An acronym is an abbreviation that is formed from the initial letters of a phrase or expression. When an acronym is pronounced like a word, it is called an acronym.
On this occasion, we are going to focus on an acronym frequently used in the field of economics and finance: ebitda, which comes from the English expression “Earnings Before Interest, Taxes, Depreciation and Amortization” (that is, “Profits before Interests”)., Taxes, Depreciation and Amortization”).
According to Abbreviationfinder, Ebitda is an acronym that comes from an English expression that can be translated as Earnings before Interest, Taxes, Depreciation and Amortization.
What is ebitda
The EBITDA, therefore, is the indicator that reflects the gross operating profit obtained by a company, before applying the deduction of financial expenses (interest, taxes, etc.). The usefulness of EBITDA in an analysis varies according to multiple factors and is questioned by some specialists.
For many economists, the EBITDA is important since it allows comparisons to be made without the distortion produced by those financial expenses that, in the future, can be compensated and, therefore, improve the result.
The purpose of EBITDA is to show whether a company wins or loses by developing its core business. That is why it leaves out tax payments, interest payments and the fall in value caused by amortization and depreciation.
What is it for
It is relevant to mention that EBITDA cannot only be used to compare the performance of two companies. It can also be used to compare how a firm fared in different periods, always focusing on its core business and discarding other data.
On the other hand, it must be taken into account that the EBITDA does not show the cash flow of the business. This is because it ignores the investments made in fixed assets and the changes that occur in working capital.
The gross operating profit that a company achieves is reflected in the EBITDA.
EBITDA and OIBDA
In the field of finance and economics, it is also common to come across the acronym OIBDA, another technical term of English origin: it is the Operating Income Before Depreciation and Amortization, and its original version is Operating Income Before Depreciation and Amortization. In simpler words, this concept represents the difference between expenses and income as a result of commercial activity that is neither accounting nor financial.
The activity included in OIBDA is that which a company carries out before accounting for the loss of assets due to the passage of time and use. It is important to point out that this indicator is of no use to the company, since it does not reflect its true state.
Ebitda, on the other hand, can be used to control the profitability of a business, because it is based on the profits and losses of the company.
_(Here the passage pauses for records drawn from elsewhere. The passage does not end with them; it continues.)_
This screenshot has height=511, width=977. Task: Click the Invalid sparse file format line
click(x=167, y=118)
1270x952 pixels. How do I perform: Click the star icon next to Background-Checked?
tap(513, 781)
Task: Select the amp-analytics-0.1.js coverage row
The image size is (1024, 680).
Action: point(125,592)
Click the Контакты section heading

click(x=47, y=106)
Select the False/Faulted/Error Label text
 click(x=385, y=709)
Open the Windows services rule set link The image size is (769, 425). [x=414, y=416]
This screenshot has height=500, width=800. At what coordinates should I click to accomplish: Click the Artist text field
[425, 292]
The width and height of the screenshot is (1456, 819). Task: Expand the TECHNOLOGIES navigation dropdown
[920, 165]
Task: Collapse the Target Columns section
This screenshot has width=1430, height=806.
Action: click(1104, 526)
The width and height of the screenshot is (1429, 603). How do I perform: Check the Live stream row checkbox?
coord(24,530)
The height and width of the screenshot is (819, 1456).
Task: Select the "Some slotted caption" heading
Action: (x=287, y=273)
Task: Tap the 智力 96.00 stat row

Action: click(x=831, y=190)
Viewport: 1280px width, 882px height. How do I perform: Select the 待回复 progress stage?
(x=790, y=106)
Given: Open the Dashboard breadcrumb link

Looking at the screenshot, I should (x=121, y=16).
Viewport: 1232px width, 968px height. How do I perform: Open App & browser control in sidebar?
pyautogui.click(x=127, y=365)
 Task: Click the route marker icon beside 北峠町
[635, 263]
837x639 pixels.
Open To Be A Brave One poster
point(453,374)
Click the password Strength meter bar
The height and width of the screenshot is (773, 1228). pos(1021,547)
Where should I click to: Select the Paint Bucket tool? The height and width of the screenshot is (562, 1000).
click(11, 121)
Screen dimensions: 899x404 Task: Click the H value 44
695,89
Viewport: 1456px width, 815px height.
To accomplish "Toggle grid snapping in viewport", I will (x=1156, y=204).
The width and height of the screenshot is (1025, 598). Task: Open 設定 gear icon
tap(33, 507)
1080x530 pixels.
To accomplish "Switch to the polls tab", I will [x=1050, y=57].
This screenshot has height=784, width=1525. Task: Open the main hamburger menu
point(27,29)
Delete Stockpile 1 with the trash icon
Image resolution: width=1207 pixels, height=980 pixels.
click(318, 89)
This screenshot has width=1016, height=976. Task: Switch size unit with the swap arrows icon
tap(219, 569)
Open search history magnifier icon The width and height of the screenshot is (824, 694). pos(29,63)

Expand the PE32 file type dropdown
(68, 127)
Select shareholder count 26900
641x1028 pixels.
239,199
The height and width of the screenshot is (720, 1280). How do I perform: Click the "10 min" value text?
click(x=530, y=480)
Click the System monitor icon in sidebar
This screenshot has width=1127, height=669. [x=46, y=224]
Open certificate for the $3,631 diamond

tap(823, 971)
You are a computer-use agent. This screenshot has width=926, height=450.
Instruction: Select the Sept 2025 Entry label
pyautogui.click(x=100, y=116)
The reason that we can base ourselves on the EBITDA to make a comparison of the results of one or more companies over a certain period of time is that it is not based on tax or financial issues or on accounting expenses that do not entail an output. of money.
In order to carry out this comparison, the EBITDA involves dividing the term to be analyzed by the investment made by the companies involved or by the sales they made in the same period. This gives us a ratio that is directly proportional to the operational efficiency of the firm.
This measurement of results makes it possible not to involve certain tax and financial issues, or amortization and depreciation, to find a result that goes beyond the events that could take place in certain companies due to issues such as a certain tax treatment, the quantification of its depreciations or financing that is extraordinarily favorable.